Section 2 ( 62J.495, subd. 4) adds to the Commissioner of Health’s coordination efforts regarding health information technology: (1) providing financial and technical support to Minnesota health care providers to encourage implementation of admission, discharge and transfer alerts, care summary document exchange transactions and to evaluate the impact of health information technology on cost and quality of care; (2) providing educational resources and technical assistance to health care providers and patients related to privacy, security, and consent laws governing clinical health information; and (3) assessing Minnesota’s legal, financial, and regulatory framework for health information exchange and making recommendations to strengthen the ability of health care providers to securely exchange data in compliance with patient preferences and in a way that is efficient and financially sustainable.
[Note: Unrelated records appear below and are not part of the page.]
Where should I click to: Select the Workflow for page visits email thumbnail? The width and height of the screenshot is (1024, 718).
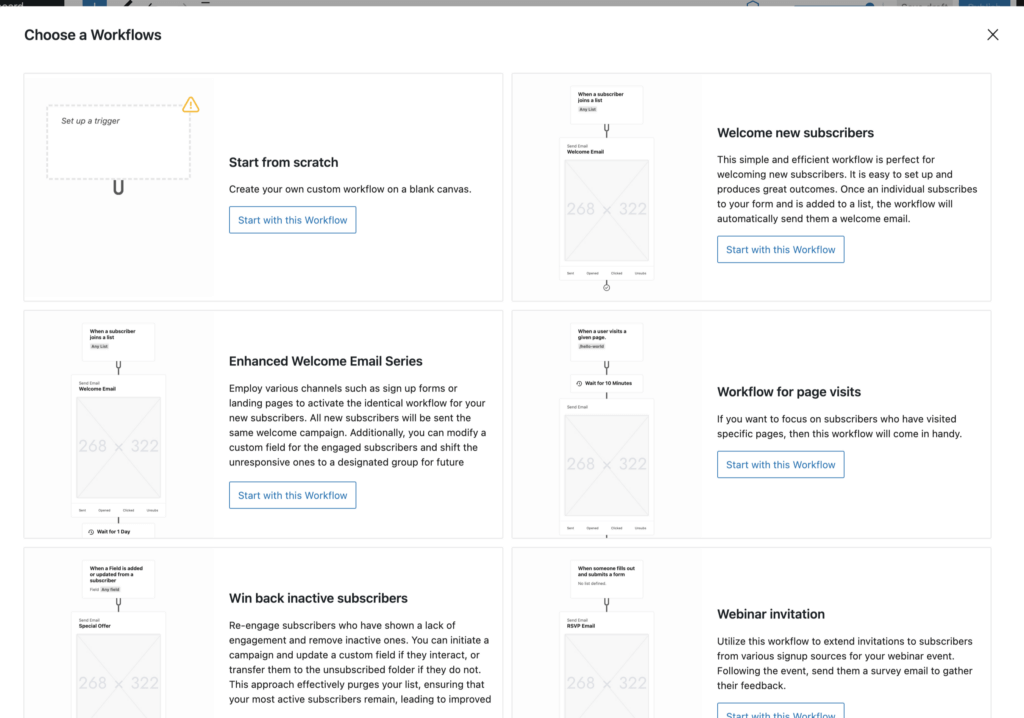click(x=606, y=465)
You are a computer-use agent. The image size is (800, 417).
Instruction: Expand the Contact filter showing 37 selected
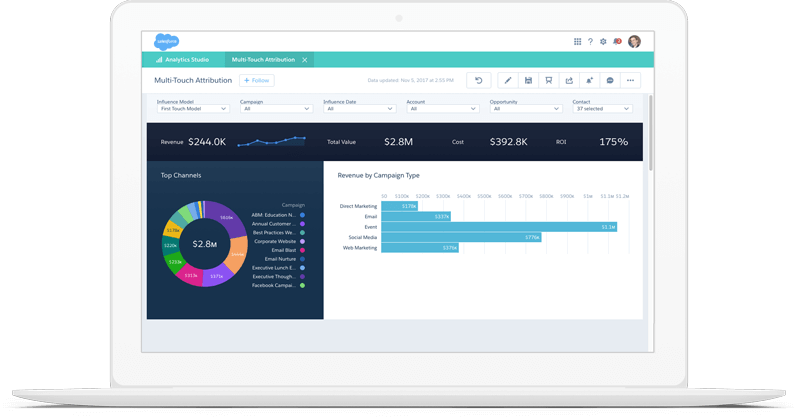click(601, 108)
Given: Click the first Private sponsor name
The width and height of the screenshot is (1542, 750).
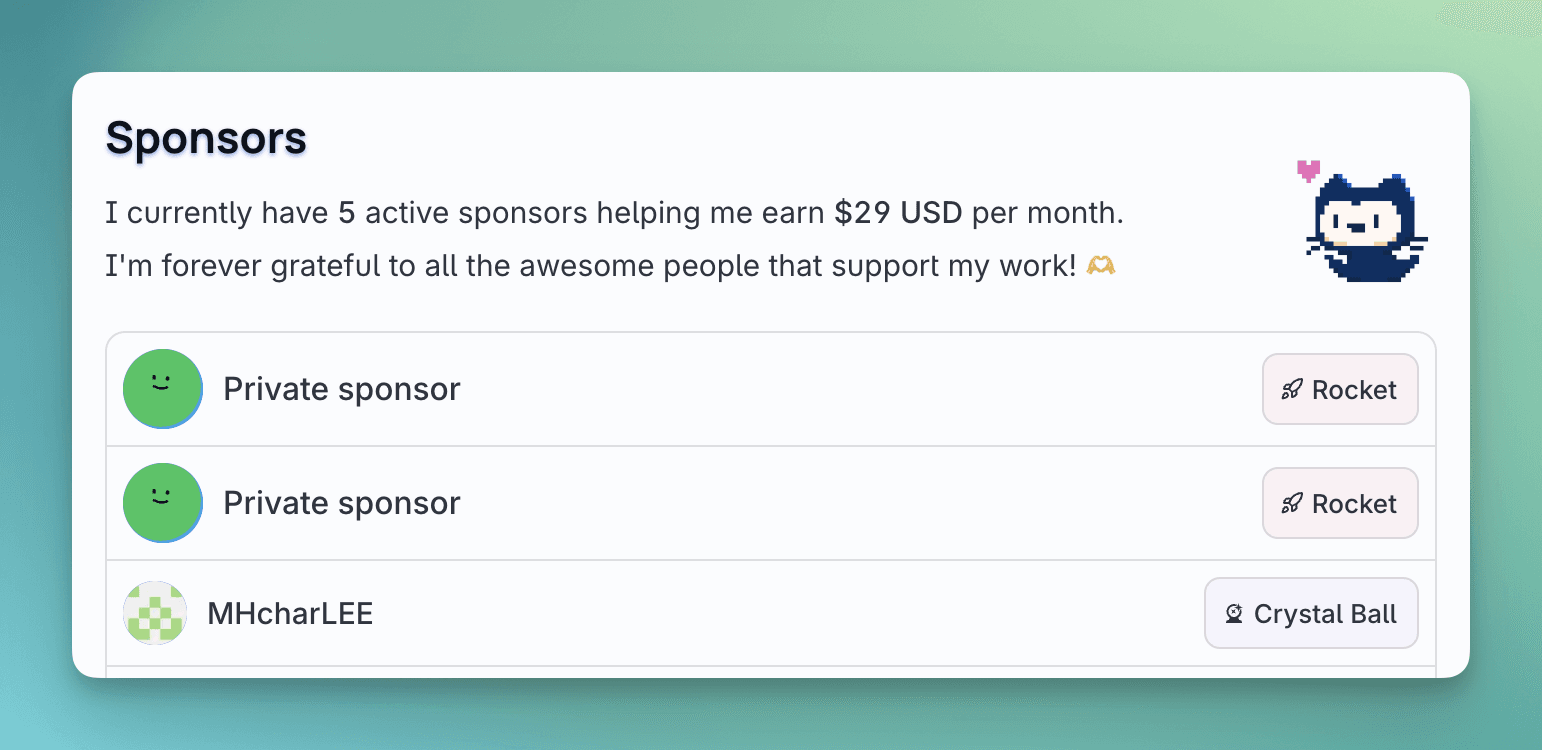Looking at the screenshot, I should click(342, 389).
Section 3 (62J.496, subd. 1) permits funds in the electronic health record system revolving account to be used for activities describes in section 62J.495, subdivision 4.

Section 4 (152.27, subd. 2) permits health care practitioners who meet the definition of a health care practitioner in the medical cannabis registry program and who request access for a permissible purpose to have limited access to a patient’s registry information.

Section 5 (152.27, subd. 8) paragraph (a) authorizes a health care practitioner to access a patient’s registry information in the medical cannabis registry program to the extent the information relates to a current patient for whom the health care practitioner is (1) prescribing or considering prescribing a controlled substance; (2) providing emergency medical treatment for which data may be necessary; or (3) providing other medical treatment for which access to the data may be necessary and the patient has consented to access to the registry information and with the condition that the practitioner remains responsible  for the use or misuse of the data.

Paragraph (b) authorizes a practitioner who is authorized to access the patient registry to electronically access the data.  Requires the practitioner to implement and maintain a comprehensive information security program that contains appropriate safeguards.

Paragraph (c) states that if the practitioner is accessing the data on a patient’s consent the practitioner must warrant that the request (1) contains no information known to the practitioner to be false; (2) accurately states the patient’s desire to have health records disclosed or that there is specific authorization in law; and (3) does not exceed any limits imposed by the patient in the consent.

Paragraph (d) requires the commissioner to maintain a log of all persons who access the data for at least three years and shall ensure that any practitioner agrees to comply with the requirements of paragraph (b) before attaining access to the data.

Section 6 (152.33, subd. 7) states that any person who intentionally makes a false statement or misrepresentation to gain access to the patient registry or otherwise accesses the patient registry under false pretenses is guilty of a misdemeanor.

Section 7 requires the Commissioner of Health to contract with the University of Minnesota School of Public Health to conduct an analysis of the costs and benefits of up to three specific proposals that seek to create a health care system with increased access, greater affordability, lower costs, and improved quality of care in comparison to the current system.

Section 8 requires 15 points to be assigned by the Department of Health for the purpose of health risk limits.

Section 9 requires ten priority points to be assigned by the Department of Health for purposes of contaminated private wells.

Article 8 - Health Related Licensing Boards

Section 1 (214.075, subd.3) specifies that the fees received by the health related licensing boards for the criminal background checks are to be deposited in dedicated accounts in the special revenue fund and are appropriated to the health related licensing boards.